··· Records supplied

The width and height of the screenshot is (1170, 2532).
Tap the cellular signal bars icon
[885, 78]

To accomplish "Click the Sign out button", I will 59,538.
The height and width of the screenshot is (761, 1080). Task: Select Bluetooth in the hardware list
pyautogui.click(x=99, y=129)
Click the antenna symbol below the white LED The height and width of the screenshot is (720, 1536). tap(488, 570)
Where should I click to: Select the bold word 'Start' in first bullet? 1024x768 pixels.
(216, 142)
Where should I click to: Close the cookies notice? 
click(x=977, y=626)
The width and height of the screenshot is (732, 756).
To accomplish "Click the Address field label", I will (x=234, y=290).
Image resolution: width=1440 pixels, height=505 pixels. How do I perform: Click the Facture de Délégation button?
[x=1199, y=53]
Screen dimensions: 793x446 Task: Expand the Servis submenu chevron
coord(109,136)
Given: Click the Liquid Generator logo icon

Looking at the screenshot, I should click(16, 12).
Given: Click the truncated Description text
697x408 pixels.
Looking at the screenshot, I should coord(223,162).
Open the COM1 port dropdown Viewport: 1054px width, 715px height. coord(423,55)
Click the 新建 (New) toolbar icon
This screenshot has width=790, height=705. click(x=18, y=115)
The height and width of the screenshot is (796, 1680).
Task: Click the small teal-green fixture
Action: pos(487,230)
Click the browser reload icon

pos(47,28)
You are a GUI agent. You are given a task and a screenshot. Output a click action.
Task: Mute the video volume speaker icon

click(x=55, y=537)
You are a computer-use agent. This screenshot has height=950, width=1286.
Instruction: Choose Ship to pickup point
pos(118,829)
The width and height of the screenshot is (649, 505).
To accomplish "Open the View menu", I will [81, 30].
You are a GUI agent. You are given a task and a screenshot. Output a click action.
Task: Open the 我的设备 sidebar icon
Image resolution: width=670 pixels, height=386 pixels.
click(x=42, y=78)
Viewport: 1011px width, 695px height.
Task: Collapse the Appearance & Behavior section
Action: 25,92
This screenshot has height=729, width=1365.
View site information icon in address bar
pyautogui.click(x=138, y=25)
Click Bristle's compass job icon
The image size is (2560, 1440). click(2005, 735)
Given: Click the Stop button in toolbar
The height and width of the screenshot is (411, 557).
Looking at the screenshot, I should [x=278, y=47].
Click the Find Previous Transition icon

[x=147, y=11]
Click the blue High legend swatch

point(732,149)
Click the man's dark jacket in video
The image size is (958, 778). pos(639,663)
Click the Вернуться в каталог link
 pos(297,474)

······

:: Exercise prompt ::
An exact transcription of all the entries is needed.

:: Result of the task ::
The width and height of the screenshot is (1170, 2532).
Tap the cellular signal bars icon
[885, 78]

To accomplish "Click the Sign out button", I will 59,538.
The height and width of the screenshot is (761, 1080). Task: Select Bluetooth in the hardware list
pyautogui.click(x=99, y=129)
Click the antenna symbol below the white LED The height and width of the screenshot is (720, 1536). tap(488, 570)
Where should I click to: Select the bold word 'Start' in first bullet? 1024x768 pixels.
(216, 142)
Where should I click to: Close the cookies notice? 
click(x=977, y=626)
The width and height of the screenshot is (732, 756).
To accomplish "Click the Address field label", I will (x=234, y=290).
Image resolution: width=1440 pixels, height=505 pixels. How do I perform: Click the Facture de Délégation button?
[x=1199, y=53]
Screen dimensions: 793x446 Task: Expand the Servis submenu chevron
coord(109,136)
Given: Click the Liquid Generator logo icon

Looking at the screenshot, I should click(16, 12).
Given: Click the truncated Description text
697x408 pixels.
Looking at the screenshot, I should coord(223,162).
Open the COM1 port dropdown Viewport: 1054px width, 715px height. coord(423,55)
Click the 新建 (New) toolbar icon
This screenshot has width=790, height=705. click(x=18, y=115)
The height and width of the screenshot is (796, 1680).
Task: Click the small teal-green fixture
Action: pos(487,230)
Click the browser reload icon

pos(47,28)
You are a GUI agent. You are given a task and a screenshot. Output a click action.
Task: Mute the video volume speaker icon

click(x=55, y=537)
You are a computer-use agent. This screenshot has height=950, width=1286.
Instruction: Choose Ship to pickup point
pos(118,829)
The width and height of the screenshot is (649, 505).
To accomplish "Open the View menu", I will [81, 30].
You are a GUI agent. You are given a task and a screenshot. Output a click action.
Task: Open the 我的设备 sidebar icon
Image resolution: width=670 pixels, height=386 pixels.
click(x=42, y=78)
Viewport: 1011px width, 695px height.
Task: Collapse the Appearance & Behavior section
Action: 25,92
This screenshot has height=729, width=1365.
View site information icon in address bar
pyautogui.click(x=138, y=25)
Click Bristle's compass job icon
The image size is (2560, 1440). click(2005, 735)
Given: Click the Stop button in toolbar
The height and width of the screenshot is (411, 557).
Looking at the screenshot, I should [x=278, y=47].
Click the Find Previous Transition icon

[x=147, y=11]
Click the blue High legend swatch

point(732,149)
Click the man's dark jacket in video
The image size is (958, 778). pos(639,663)
Click the Вернуться в каталог link
 pos(297,474)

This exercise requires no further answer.